Principal Component Regression in Scikit-Learn

Learn how to apply Principal Component Regression (PCR) using scikit-learn and Python, with a detailed example to illustrate the concept| …

Updated June 21, 2023

|Learn how to apply Principal Component Regression (PCR) using scikit-learn and Python, with a detailed example to illustrate the concept|

How to Apply Principal Component Regression in Scikit-Learn

Definition of the Concept

Principal Component Regression (PCR) is a dimensionality reduction technique that combines the concepts of Principal Component Analysis (PCA) and Linear Regression. It’s an extension of PCA where we use the principal components as predictors instead of the original variables.

Step-by-Step Explanation

Here’s how to apply PCR using scikit-learn:

Step 1: Import necessary libraries

import numpy as np
from sklearn.decomposition import PCA
from sklearn.linear_model import LinearRegression
from sklearn.model_selection import train_test_split

We first import the necessary libraries, including NumPy for numerical operations and scikit-learn’s PCA and Linear Regression classes.

Step 2: Prepare your data

# Create some sample data (you would replace this with your own dataset)
np.random.seed(0)
X = np.random.rand(100, 10) # Features
y = np.random.randint(0, 3, size=100) # Target variable

# Split the data into training and testing sets
X_train, X_test, y_train, y_test = train_test_split(X, y, test_size=0.2, random_state=42)

Next, we create some sample data and split it into a training set and a test set using train_test_split.

Step 3: Apply PCA to reduce dimensionality

# Define the number of principal components to keep
n_components = 5

# Create a PCA instance with the specified n_components
pca = PCA(n_components=n_components)

# Fit the PCA model to the training data and transform both the training and testing data
X_train_pca = pca.fit_transform(X_train)
X_test_pca = pca.transform(X_test)

Now, we apply PCA to reduce the dimensionality of our data by retaining only 5 principal components. We fit the PCA model to the training data using fit_transform, which also transforms the data.
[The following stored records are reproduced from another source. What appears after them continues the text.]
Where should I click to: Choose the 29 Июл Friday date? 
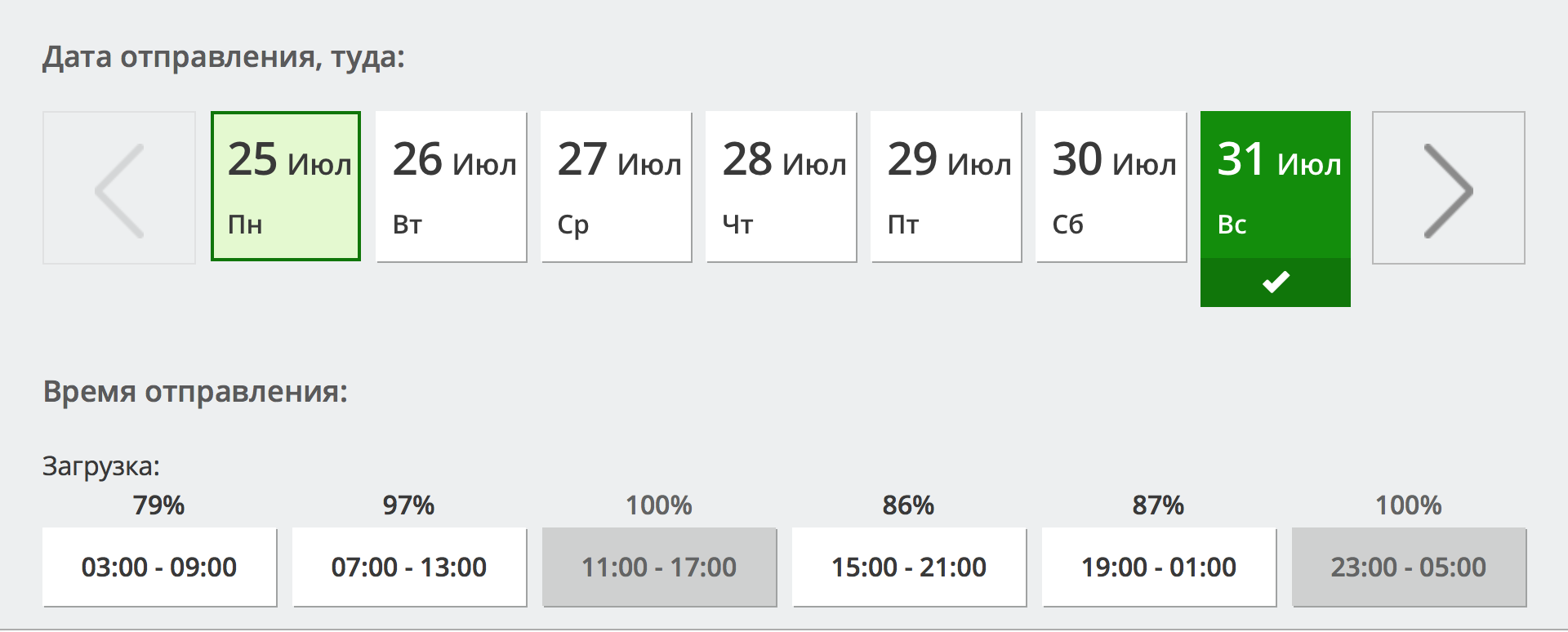[946, 187]
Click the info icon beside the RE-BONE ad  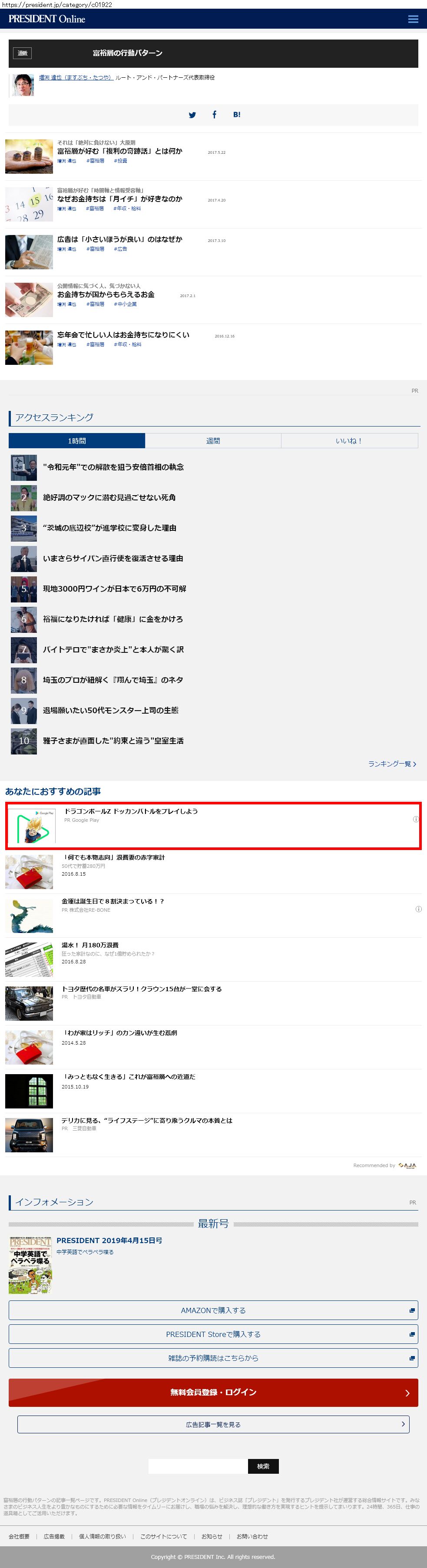pyautogui.click(x=418, y=909)
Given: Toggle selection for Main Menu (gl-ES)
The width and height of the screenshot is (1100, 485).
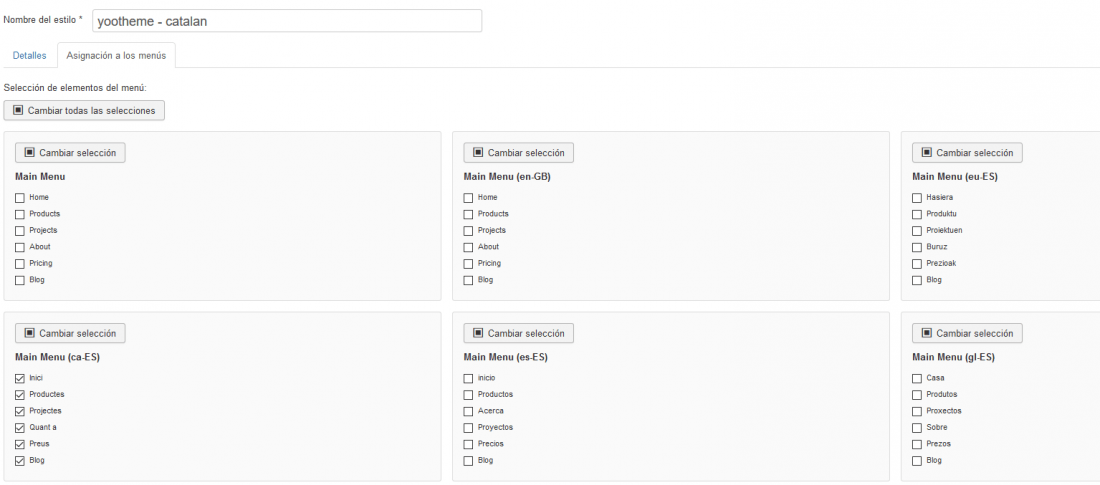Looking at the screenshot, I should [967, 333].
Step 4: Apply Linear Regression

# Create a LinearRegression instance and fit it to the transformed training data
lr = LinearRegression()
lr.fit(X_train_pca, y_train)

Finally, we create a Linear Regression model and fit it to the transformed training data using fit.
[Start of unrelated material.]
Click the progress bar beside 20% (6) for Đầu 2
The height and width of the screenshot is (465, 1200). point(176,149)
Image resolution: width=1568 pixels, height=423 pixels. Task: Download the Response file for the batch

Step 5: Evaluate the model

# Make predictions on the transformed testing data
y_pred = lr.predict(X_test_pca)

# Print the coefficients of the linear regression model
print("Coefficients:", lr.coef_)

# Evaluate the model's performance (e.g., using mean squared error)
mse = np.mean((y_pred - y_test)**2)
print(f"Mean Squared Error: {mse:.2f}")

We make predictions on the transformed testing data, print the coefficients of the linear regression model, and evaluate its performance using mean squared error.

This step-by-step guide demonstrates how to apply Principal Component Regression (PCR) in scikit-learn.